Aku tidak kaget dengan penampilan ini. Karena foto Mbah Rawa Gumpala sudah banyak terlihat di platform digital marketingnya. Hanya saja, kali ini penampilannya sedikit berbeda dari yang ada di foto. Yang biasanya menggunakan baju khas ilusionis, sekarang lebih formal. Baju lengan pendek, celana chino dan sneakers yang cenderung casual.
Kulit dan wajahnya terlihat bersih dan glowing. Rambutnya disisir rapi. Jauh dari kesan dukun tradisional yang magis dan menakutkan. Tapi bukan itu yang menarik perhatianku. Melainkan foto di dinding yang memperlihatkan Mbah dengan seorang yang sepertinya tidak asing.
"Monggo, silakan duduk. Pak Erick Hanggara dari Jakarta."
"Iya. Mbah."
"Jangan panggil Mbah. Sepertinya saya tidak setua itu. Panggil saja dengan sebutan Coach Rawa Gumpala. Lebih enak didengar."
David yang duduk di bangku sebelahku menutup mulutnya. Menahan tawa. Tapi memang benar apa yang dikatakan Mbah. Eh, Coach Rawa Gumpala maksudnya. Kalau boleh kutebak, usianya belum genap 40. Memang belum layak dipanggil Mbah.
"Bapak Erick Hanggara. Bangkrut, banyak hutang, dan ditinggal istri. Betul?"
Aku mengangguk.
"Masih kurang, Mbah.
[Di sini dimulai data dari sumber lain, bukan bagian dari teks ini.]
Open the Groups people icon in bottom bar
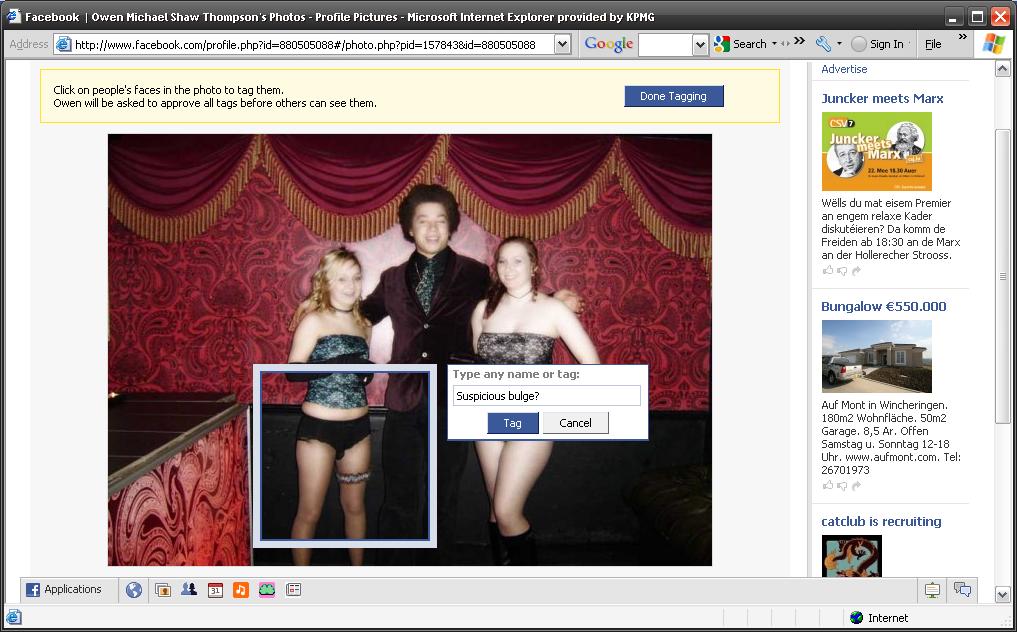The image size is (1017, 632). click(x=189, y=590)
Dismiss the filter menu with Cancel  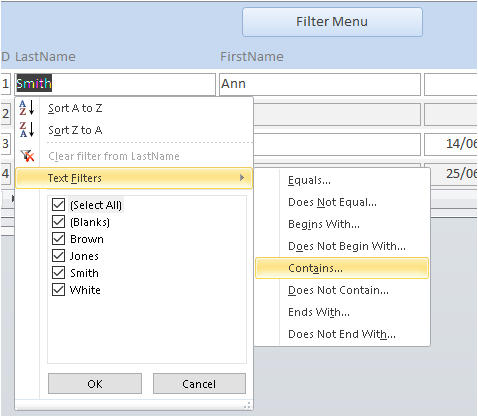[199, 384]
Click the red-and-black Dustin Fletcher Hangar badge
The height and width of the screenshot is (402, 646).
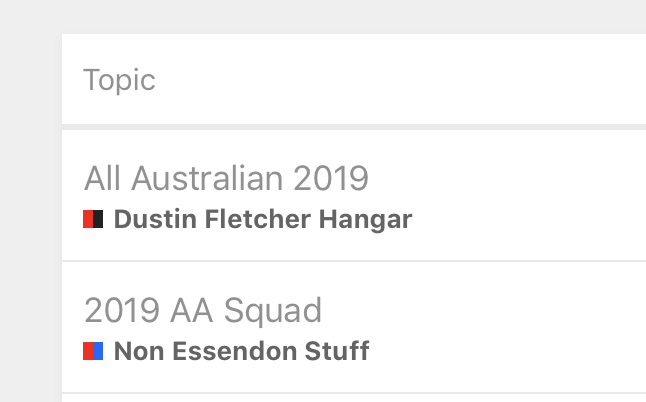click(93, 219)
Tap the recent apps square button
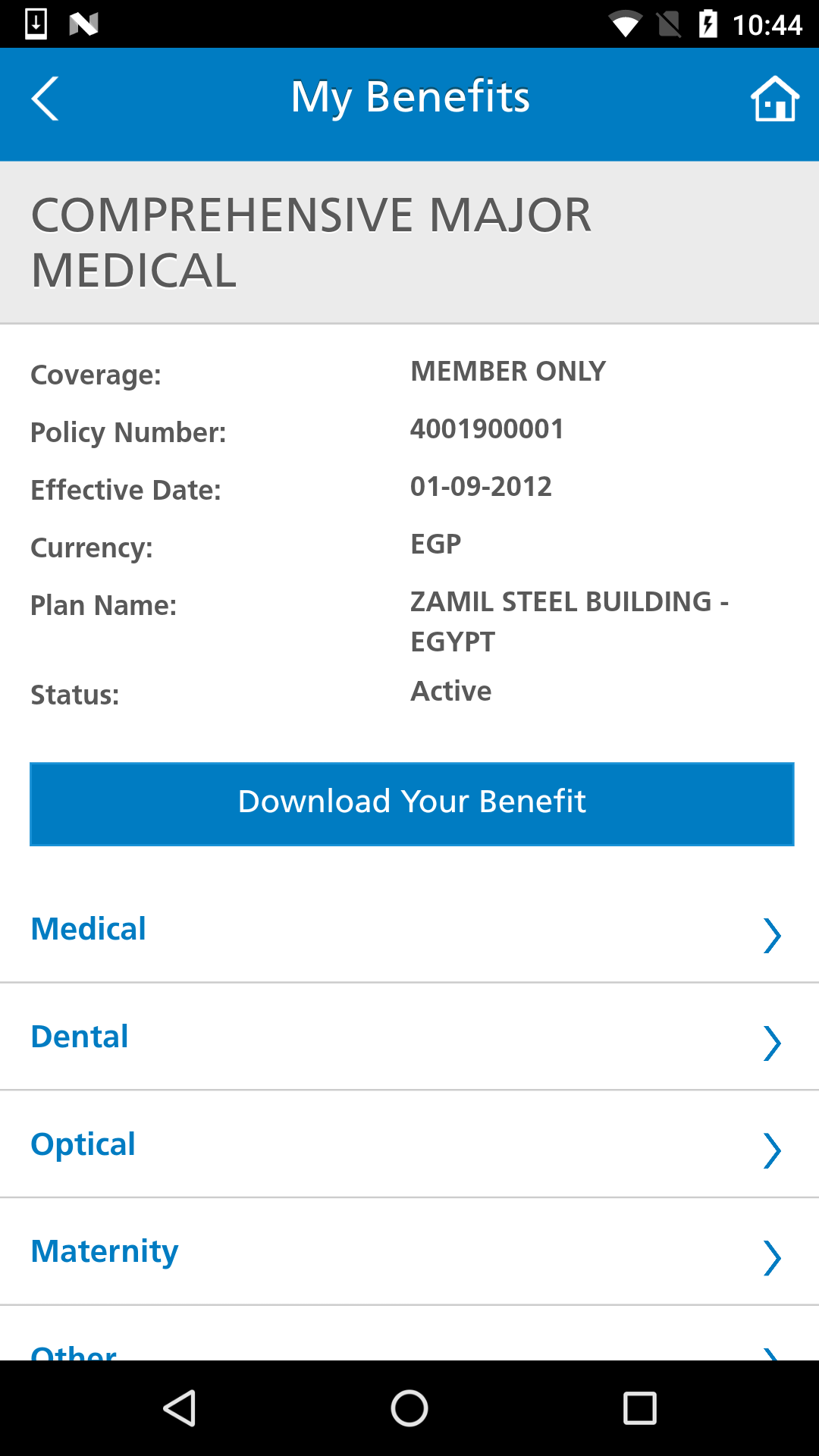The image size is (819, 1456). (639, 1408)
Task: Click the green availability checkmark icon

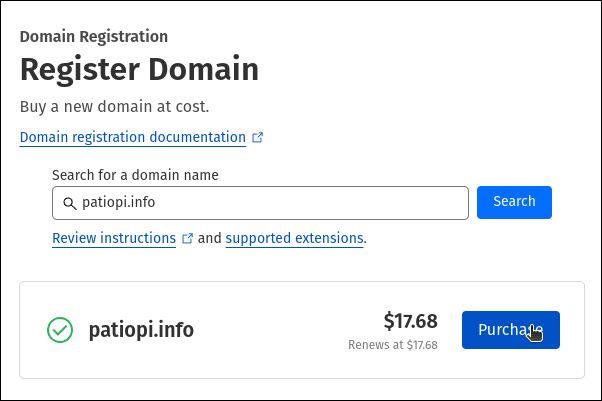Action: (x=60, y=330)
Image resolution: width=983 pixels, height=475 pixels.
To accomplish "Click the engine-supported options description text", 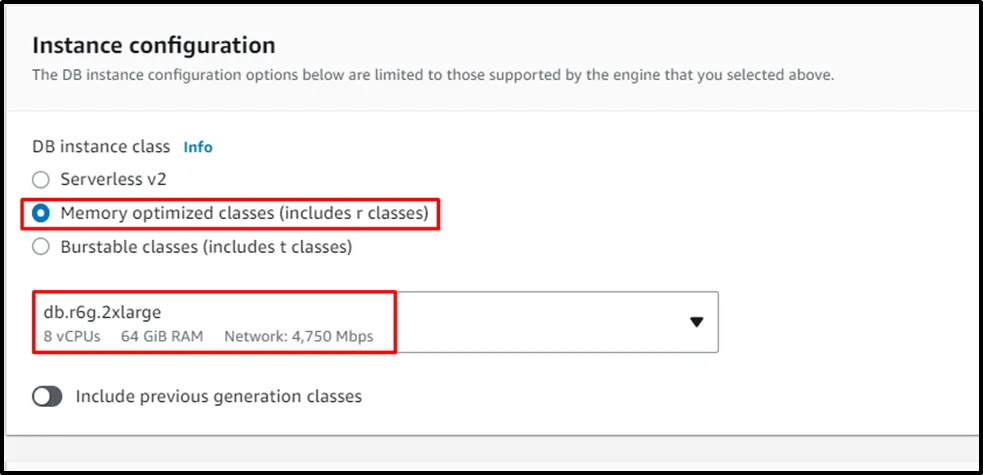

Eh, Coach maksudnya. Ditinggal istri pertama, kedua, ketiga dan keempat maksudnya." David yang duduk di sebelahku asal ikut nyamber.
"Lengkap sekali ya? Tapi tidak apa-apa. Itulah realita hidup. Membuat kita semakin dewasa. Hidup itu seperti roda. Kadang diatas, kadang dibawah."
"Iya, Coach. Saya sekarang memang sedang berada di bawah. Sayangnya, kendaraan itu sedang macet total agak lama. Jadi semakin lama juga saya roda kehidupan saya berada di bawah. Terhimpit pula."